Doctrine of res judicata misconceived and inconsistent with the law. S.C Jeremie tells Appeal Court.
DPI, Guyana, Saturday July 25, 2020
Senior Counsel John Jeremie, Attorney for Applicant, Misenga Jones, on Saturday argued that Section 22 was “long and wide” and that Order 60 was invalid as its provision conflicts with Section 162 (1) of the Constitution.
SC Jeremie was presenting his oral arguments to the Court of Appeal, against the recent ruling of Chief Justice Roxane George in the matter of Jones v the Guyana Elections Commission (GECOM).
“We appeal from the decision of the learned Chief Justice on four plaques which corresponds in broad terms to a question raised by the learned Chief Justice in the court below; the constitutionality of Section 22 of the election laws (Amendment Act).” S.C. Jeremie said as he began his presentation.
Chief Justice Roxanne George had dismissed Jones’ application ruling that Section 22 of the ELA, pursuant to which Order 60 was issued, is unconstitutional.
Jones had also asked the court to rule that as a consequence of Order 60 being invalid, the recount results were also invalid.

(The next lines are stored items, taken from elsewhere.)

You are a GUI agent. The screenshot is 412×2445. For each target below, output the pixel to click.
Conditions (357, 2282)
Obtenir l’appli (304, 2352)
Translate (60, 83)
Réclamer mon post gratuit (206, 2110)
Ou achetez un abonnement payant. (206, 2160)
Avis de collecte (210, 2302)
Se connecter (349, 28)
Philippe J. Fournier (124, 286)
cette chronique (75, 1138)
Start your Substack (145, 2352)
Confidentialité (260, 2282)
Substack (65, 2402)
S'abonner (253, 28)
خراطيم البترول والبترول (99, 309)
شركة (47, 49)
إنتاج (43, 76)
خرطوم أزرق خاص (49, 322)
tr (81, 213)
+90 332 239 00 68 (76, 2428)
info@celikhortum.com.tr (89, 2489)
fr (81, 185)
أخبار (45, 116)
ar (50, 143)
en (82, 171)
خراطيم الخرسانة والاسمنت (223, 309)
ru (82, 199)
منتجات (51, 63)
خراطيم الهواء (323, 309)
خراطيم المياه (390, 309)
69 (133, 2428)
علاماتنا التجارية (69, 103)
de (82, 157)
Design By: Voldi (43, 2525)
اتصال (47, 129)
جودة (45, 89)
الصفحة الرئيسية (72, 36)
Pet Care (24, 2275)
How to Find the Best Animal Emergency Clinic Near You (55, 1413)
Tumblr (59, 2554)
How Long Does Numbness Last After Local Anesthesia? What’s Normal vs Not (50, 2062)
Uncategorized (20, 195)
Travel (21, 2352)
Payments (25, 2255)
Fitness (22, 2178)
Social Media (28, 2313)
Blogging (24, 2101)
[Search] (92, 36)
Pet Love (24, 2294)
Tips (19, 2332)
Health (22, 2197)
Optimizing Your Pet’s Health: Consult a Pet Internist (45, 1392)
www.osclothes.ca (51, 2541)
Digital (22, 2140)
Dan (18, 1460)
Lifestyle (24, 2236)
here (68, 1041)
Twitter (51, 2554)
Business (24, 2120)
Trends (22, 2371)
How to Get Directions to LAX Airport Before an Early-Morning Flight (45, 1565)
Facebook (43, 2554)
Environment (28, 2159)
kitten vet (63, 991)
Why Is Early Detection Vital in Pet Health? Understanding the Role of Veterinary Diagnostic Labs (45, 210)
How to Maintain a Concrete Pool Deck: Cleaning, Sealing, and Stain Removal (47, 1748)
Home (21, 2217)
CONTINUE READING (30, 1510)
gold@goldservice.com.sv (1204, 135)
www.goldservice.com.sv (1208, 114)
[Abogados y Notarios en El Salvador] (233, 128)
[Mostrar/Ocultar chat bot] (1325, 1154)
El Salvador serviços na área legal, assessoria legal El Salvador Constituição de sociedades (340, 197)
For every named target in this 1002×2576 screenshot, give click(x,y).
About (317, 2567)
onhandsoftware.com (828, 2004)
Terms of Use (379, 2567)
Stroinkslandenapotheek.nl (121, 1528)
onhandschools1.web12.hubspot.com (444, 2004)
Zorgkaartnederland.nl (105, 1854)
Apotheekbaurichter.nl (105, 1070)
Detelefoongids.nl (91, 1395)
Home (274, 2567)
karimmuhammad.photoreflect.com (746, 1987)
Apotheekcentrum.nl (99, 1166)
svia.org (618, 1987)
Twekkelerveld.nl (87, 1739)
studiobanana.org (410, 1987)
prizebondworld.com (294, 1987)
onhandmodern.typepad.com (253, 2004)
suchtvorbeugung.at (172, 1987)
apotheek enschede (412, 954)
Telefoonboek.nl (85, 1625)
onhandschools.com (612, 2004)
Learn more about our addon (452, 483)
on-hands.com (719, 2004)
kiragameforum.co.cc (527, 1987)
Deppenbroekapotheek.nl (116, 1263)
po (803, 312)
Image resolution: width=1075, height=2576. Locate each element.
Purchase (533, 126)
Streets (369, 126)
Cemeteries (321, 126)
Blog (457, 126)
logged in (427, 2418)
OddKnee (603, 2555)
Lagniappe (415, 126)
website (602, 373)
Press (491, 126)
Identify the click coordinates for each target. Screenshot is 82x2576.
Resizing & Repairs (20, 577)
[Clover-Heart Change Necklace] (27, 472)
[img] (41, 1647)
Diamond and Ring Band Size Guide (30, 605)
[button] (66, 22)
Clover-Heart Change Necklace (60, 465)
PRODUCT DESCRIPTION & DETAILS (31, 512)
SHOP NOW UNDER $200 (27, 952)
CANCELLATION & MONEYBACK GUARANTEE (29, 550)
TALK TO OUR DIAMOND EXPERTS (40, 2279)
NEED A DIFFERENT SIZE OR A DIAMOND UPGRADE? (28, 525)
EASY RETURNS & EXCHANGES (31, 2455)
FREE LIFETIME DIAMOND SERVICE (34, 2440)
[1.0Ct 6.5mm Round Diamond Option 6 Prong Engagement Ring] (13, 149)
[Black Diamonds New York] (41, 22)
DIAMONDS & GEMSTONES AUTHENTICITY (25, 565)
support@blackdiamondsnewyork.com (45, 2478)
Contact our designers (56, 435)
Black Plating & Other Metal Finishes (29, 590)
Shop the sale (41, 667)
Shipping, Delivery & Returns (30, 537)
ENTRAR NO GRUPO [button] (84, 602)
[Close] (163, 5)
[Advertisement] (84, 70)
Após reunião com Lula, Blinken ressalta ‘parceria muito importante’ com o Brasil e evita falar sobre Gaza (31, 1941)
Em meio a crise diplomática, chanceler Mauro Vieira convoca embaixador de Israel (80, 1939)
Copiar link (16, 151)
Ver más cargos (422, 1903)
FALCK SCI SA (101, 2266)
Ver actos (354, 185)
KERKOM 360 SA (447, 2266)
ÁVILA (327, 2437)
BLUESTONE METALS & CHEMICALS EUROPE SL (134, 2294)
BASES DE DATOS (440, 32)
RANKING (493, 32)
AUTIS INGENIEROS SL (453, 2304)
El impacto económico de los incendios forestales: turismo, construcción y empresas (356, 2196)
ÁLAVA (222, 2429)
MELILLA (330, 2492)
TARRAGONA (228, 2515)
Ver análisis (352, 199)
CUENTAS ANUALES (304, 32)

SC Jeremie presented that the Chief Justice held inter alia (among other things) that the case was a matter which was res judicata. – meaning a cause of action may not be relitigated once it has been judged on the merits.
However, the Senior Counsel argued that reliance on the doctrine of “res judicata” is misconceived and inconsistent with the law.
“The learned Chief Justice held that the relief sought in the fixed date application was all based on issues that were litigated previously and she felt bound to follow those respective pronouncements on the law (paragraph 85 of her judgment) … I argue that they were not. There is clear authority for the proposition that res judicata does not apply in these cases and with respect to these points.”
The Senior Counsel also said that his team’s disagreement with the constitutionality of Section 22 contained in the Election laws (Amendment Act), is due to it being long and wide and unregulated.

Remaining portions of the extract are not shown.